Peter Ekeh and the two publics
Anybody who is familiar with the literature on state and civil society in Africa would be aware of a similar analysis. Prof Ekeh wrote, in a now much-quoted article,  that an average African has two publics, one was the civil public of the nation-state, while the other is the more relevant immediate group. The immediate group could be the age-grade, the hometown association or even the larger ethnic group. He argues that it is morally acceptable – and maybe even expected – that one robs the civil public of the nation-state to feed the more immediate public. Conversely, it is more of a moral hazard, and therefore more frowned upon, for one to steal from the hometown association or the age-grade association. (For more about Professor Peter Ekeh see here. To get the 1975 paper you would need a subscription, so if you would really like to have a copy leave me a message and I could try to arrange that.)

Back to Edward N. Luttwak
Mr Luttwak suggests that western governments leave failing African states to fail, arguing that that failure would lead to the growth of a more organic structure that is closer to the reality of African societies. Mr Luttwak’s mistake is that the African people of his imagining are long dead and gone; the Africans of today live in a world where there is a state, and where the state has its functions, and they are oh so well aware of that. Go to any village in western Nigeria and you would find how much of a reference point the state is, even if that reference is more about its absence and inefficiency. Ask them what they want and they would likely tell you that they would like the government to remember them, shortly after telling you that ‘ijoba o ranti wa’ (Yoruba for ‘the government does not remember us’). I might be economically liberal in many ways, but I understand the importance of a state. Just ask the directors of Lehman Brothers, or even the private-jet owning bosses of the big car-manufacturing companies in the US. The state is important, and perhaps even more so in less developed countries.

Somalia now
Probably the most vivid case for the importance of the state is that of the most (in)famously failed of all African states: Somalia. The problem that is the failed state of Somalia is most highlighted by piracy along its coasts. Most recently, the pirates have become much bolder and their attacks have become more frequent. For instance, the Sirius Star, one of the world’s largest oil tankers, was recently hijacked. The Economist reports:

As if to underline the point, the tanker’s capture on November 15th, with $110m of crude oil bound for America, was followed by several other hijackings by Somali pirates, including a Thai tuna boat, a Turkish chemical tanker, an Iranian freighter loaded with wheat and a Greek bulk carrier.
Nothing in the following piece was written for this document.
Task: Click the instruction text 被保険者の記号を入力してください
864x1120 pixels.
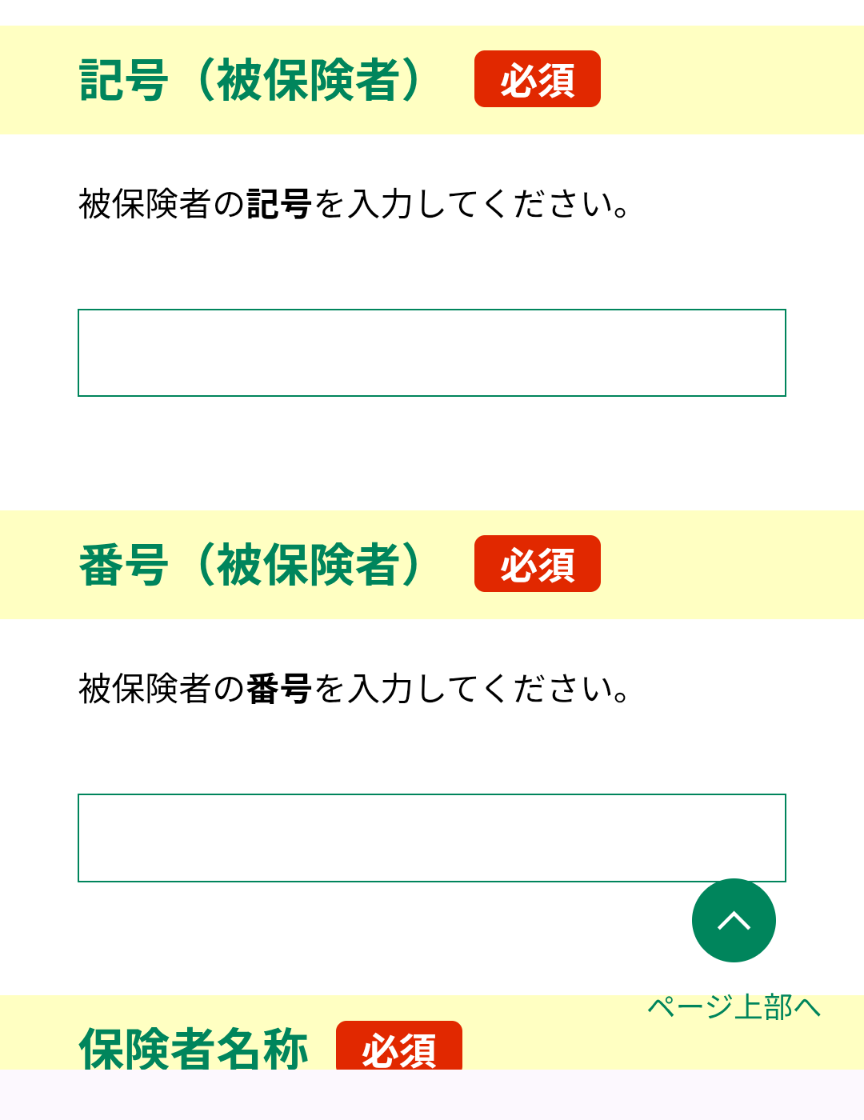Action: (355, 204)
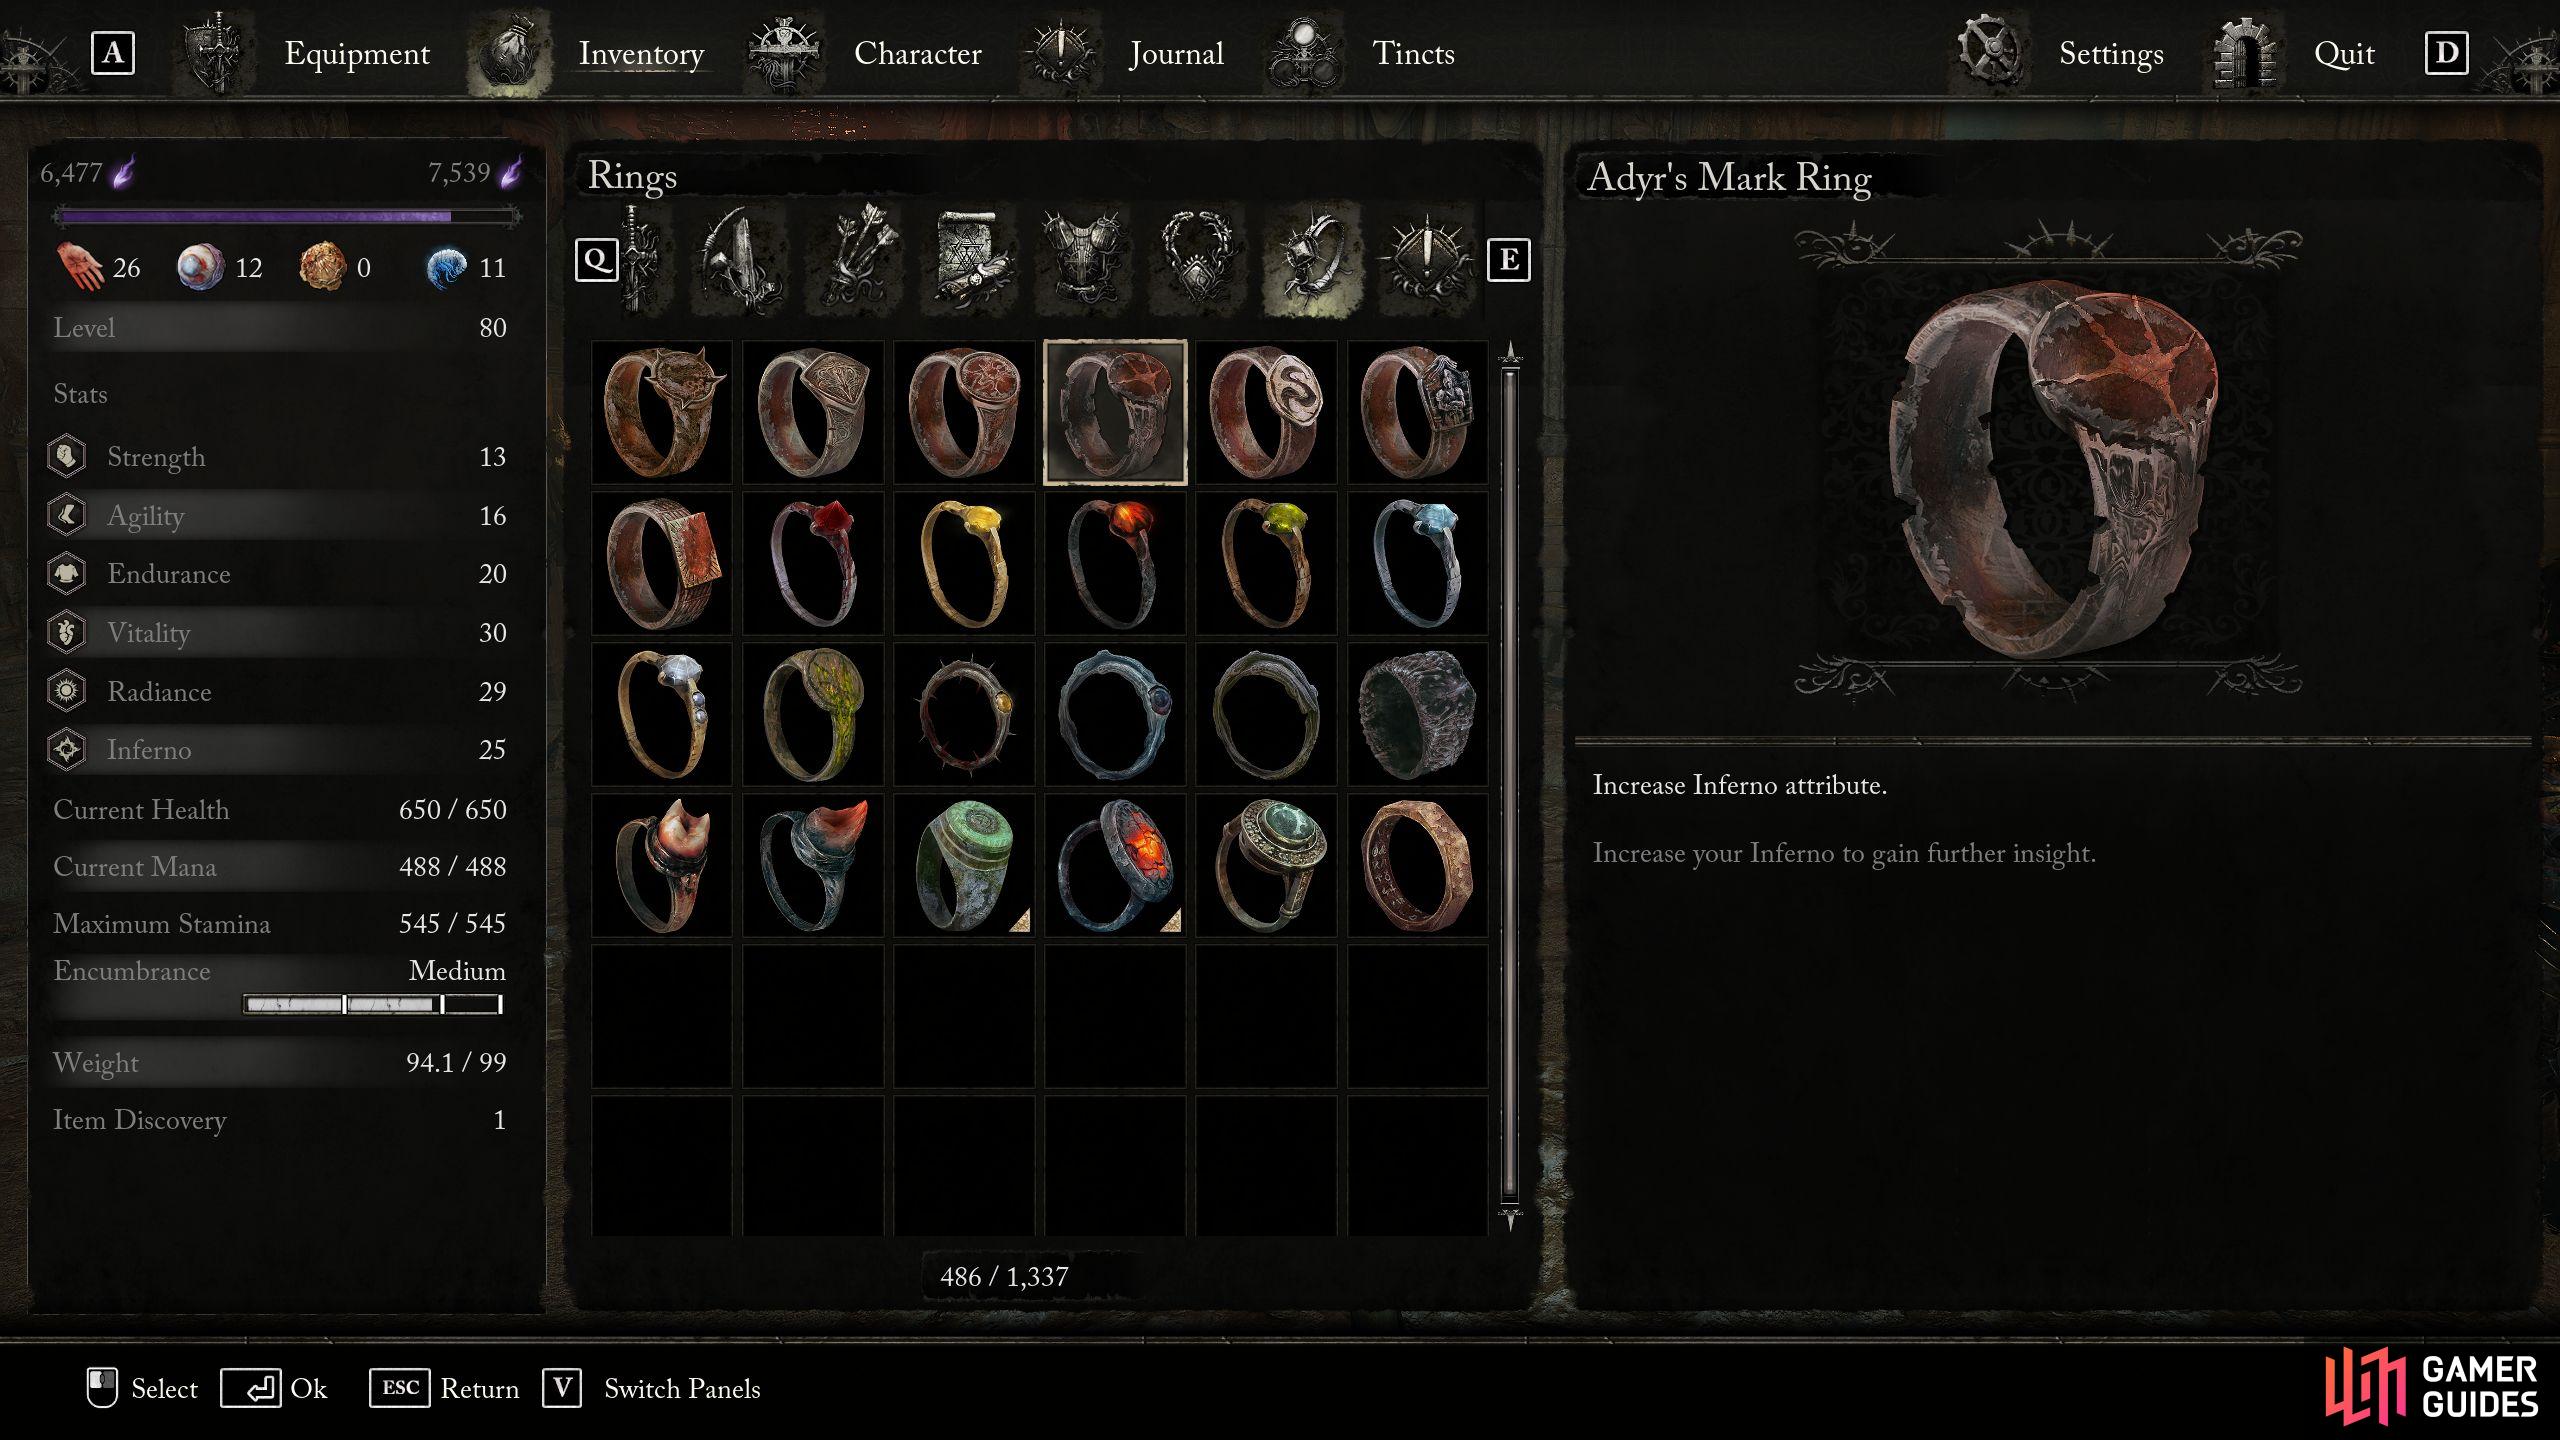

Still think there is no need for the state?
There is a great need to police the Somali waters, and one of the ways to do that is to strengthen the capacity of the state to police its own waters. Just so this is not taken as a call to simply equip the state with the latest warships, I hurry to add that increasing the capacity of the state should be a comprehensive approach. That approach has to include incentives to not become pirates. Job creation and the provision of basic infrastructure should be part of these incentives. While there is a need to link the two publics of Professor Ekeh, there is no over-flogging the importance of that civil public.